Zobacz także: UFC on ESPN+ 41: Rafael dos Anjos niejednogłośnie lepszy od Paula Feldera
Co dalej z karierą doświadczonego „RDA”? O kolejnym wyzwaniu fighter wspomniał tuż po stoczonym boju. Jak się okazuje, ten chętnie podjąłby rękawice z Conorem McGregorem (22-4), z którym już wcześniej był zestawiany, aczkolwiek do walki wówczas nie doszło.
Chcę walczyć z kimkolwiek, kto doprowadzi mnie do pasa. Wiem, że wciąż stać mnie na wiele. W wieku 36 lat, dzisiaj stoczyłem trzydzieste starcie dla UFC. Jeżeli Khabib [Nurmagomedov] faktycznie odszedł, to pozostawia otwartą dywizję. Jeśli spojrzysz na zawodników, tylko ja i McGregor byliśmy prawdziwymi czempionami tej kategorii. Wszyscy inni to zaledwie tymczasowi mistrzowie.
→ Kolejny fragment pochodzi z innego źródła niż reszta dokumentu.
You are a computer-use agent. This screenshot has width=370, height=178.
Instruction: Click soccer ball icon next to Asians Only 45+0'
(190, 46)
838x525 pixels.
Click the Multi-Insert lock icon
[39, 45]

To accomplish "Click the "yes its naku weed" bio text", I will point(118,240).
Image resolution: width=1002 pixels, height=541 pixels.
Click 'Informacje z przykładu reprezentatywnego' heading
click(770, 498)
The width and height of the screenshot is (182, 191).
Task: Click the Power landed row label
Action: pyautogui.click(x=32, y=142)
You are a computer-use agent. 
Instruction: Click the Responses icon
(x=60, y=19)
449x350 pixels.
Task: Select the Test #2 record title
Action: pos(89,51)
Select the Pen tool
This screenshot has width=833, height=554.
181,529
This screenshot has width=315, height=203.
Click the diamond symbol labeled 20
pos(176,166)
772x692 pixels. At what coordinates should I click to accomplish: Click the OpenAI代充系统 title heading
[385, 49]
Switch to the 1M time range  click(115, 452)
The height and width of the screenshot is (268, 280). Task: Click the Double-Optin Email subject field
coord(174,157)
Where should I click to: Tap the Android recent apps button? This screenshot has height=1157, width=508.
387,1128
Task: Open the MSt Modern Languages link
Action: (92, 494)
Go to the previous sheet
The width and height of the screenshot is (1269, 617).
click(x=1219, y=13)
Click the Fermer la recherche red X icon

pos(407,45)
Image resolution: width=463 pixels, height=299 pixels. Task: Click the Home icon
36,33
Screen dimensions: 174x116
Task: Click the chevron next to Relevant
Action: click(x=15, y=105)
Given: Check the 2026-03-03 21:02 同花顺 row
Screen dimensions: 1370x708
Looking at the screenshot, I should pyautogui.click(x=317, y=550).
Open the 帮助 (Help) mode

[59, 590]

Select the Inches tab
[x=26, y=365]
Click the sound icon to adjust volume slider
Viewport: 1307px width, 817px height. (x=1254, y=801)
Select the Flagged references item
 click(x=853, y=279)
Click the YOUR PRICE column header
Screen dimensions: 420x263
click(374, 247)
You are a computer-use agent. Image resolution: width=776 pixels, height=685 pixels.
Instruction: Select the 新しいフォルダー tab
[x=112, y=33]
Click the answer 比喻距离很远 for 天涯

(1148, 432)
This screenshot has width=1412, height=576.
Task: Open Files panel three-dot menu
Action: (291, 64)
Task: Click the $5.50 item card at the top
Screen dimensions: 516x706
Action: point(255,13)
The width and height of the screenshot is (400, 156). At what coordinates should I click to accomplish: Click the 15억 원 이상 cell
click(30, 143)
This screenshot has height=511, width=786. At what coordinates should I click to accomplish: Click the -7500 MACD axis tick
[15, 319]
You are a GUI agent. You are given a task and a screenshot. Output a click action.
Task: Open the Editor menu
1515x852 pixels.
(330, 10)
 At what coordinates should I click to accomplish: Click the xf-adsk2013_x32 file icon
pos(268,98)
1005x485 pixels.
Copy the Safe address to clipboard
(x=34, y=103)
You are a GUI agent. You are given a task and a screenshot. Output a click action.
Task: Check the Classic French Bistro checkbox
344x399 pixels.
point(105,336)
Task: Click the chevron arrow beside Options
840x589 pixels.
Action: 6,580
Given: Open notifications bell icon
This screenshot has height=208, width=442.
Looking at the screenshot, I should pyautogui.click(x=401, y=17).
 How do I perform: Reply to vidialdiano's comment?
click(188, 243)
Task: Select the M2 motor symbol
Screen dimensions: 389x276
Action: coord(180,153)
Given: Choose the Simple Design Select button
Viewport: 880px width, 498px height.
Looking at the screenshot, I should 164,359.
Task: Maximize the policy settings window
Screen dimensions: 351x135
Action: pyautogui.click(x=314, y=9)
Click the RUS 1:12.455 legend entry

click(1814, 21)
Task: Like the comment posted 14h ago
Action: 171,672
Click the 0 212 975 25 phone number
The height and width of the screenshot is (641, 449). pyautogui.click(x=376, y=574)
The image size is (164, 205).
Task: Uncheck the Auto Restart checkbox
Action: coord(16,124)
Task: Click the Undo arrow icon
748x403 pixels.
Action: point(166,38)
Właśnie dlatego wydaje mi się, że muszę się skonfrontować z Conorem.
Oczywiście na odpowiedź Irlandczyka nie trzeba było długo czekać. Ten udzielił jej za pośrednictwem swoich mediów społecznościowych.
Respect to both men for making this fight and event happen tonight.
Good fight!
I’m in for sure.— Conor McGregor (@TheNotoriousMMA) November 15, 2020
„Szacunek dla obu zawodników za to, że ten pojedynek się dzisiaj w ogóle odbył. Dobra walka! Na pewno w to wchodzę.”
Dustin first, but I’m down for it all. Throwback to this classic lol.
Look at Dana hahahah
Vintage MMA entertainment.
El Chap! pic.twitter.com/GiC3yl8HB6— Conor McGregor (@TheNotoriousMMA) November 15, 2020
„Najpierw Dustin, ale jak najbardziej jestem na to gotowy. Powrót do tego klasyka, lol.”
„The Notorious” w bieżącym roku zawalczył jedynie raz. Na styczniowej gali stanął w szranki z Donaldem Cerrone (36-15-1) i pokonał go po zaledwie 40. sekundach od rozpoczęcia pojedynku. Kolejny raz zobaczymy go w oktagonie najprawdopodobniej na UFC 257, gdzie ma dojść do jego rewanżowego starcia z Dustinem Poirierem (26-6).